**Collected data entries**

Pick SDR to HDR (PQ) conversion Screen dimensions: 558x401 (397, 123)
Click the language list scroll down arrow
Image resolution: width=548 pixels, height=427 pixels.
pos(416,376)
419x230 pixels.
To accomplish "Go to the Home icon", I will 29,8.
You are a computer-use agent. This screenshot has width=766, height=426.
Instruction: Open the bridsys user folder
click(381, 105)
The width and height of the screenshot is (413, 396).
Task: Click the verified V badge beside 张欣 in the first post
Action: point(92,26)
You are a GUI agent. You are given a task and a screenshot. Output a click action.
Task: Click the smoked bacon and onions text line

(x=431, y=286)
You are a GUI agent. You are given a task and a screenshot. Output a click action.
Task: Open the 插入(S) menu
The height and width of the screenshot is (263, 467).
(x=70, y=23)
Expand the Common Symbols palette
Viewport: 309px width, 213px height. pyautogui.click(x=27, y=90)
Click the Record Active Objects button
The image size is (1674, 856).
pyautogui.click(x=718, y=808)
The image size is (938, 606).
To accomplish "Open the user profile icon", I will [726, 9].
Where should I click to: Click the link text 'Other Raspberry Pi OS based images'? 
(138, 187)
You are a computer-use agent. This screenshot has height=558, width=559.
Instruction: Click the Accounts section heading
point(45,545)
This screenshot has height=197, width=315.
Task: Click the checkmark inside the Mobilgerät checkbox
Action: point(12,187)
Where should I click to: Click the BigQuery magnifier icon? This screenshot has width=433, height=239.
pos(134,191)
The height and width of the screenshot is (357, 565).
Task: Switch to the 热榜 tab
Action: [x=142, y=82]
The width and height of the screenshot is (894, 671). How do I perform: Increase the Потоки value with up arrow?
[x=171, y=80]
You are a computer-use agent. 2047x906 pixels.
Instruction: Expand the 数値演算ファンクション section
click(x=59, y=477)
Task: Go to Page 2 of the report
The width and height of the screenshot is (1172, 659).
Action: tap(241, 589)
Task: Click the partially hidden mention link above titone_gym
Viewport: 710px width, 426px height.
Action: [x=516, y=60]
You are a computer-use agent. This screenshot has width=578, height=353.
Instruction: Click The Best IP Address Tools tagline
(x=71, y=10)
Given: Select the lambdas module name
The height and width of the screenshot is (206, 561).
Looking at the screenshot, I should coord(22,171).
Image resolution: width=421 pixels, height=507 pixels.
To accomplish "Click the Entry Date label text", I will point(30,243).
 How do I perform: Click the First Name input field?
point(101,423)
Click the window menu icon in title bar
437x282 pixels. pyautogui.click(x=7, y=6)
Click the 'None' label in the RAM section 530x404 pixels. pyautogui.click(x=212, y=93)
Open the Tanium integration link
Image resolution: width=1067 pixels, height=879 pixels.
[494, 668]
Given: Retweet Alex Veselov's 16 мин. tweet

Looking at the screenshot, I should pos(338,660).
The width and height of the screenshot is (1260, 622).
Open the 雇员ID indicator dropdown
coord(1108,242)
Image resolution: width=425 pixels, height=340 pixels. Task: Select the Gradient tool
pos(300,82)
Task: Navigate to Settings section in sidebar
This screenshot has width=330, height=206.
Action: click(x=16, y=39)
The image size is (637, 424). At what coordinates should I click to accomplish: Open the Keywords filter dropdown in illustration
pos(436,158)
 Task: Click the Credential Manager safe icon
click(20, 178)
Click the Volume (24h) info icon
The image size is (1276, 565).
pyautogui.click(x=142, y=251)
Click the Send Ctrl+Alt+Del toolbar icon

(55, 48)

**Problem to work on**
Write out, exactly as shown, only the lines running from the one that contains "Click the 'None'" to the last line above.

**Solution for this exercise**
Click the 'None' label in the RAM section 530x404 pixels. pyautogui.click(x=212, y=93)
Open the Tanium integration link
Image resolution: width=1067 pixels, height=879 pixels.
[494, 668]
Given: Retweet Alex Veselov's 16 мин. tweet

Looking at the screenshot, I should pos(338,660).
The width and height of the screenshot is (1260, 622).
Open the 雇员ID indicator dropdown
coord(1108,242)
Image resolution: width=425 pixels, height=340 pixels. Task: Select the Gradient tool
pos(300,82)
Task: Navigate to Settings section in sidebar
This screenshot has width=330, height=206.
Action: click(x=16, y=39)
The image size is (637, 424). At what coordinates should I click to accomplish: Open the Keywords filter dropdown in illustration
pos(436,158)
 Task: Click the Credential Manager safe icon
click(20, 178)
Click the Volume (24h) info icon
The image size is (1276, 565).
pyautogui.click(x=142, y=251)
Click the Send Ctrl+Alt+Del toolbar icon

(55, 48)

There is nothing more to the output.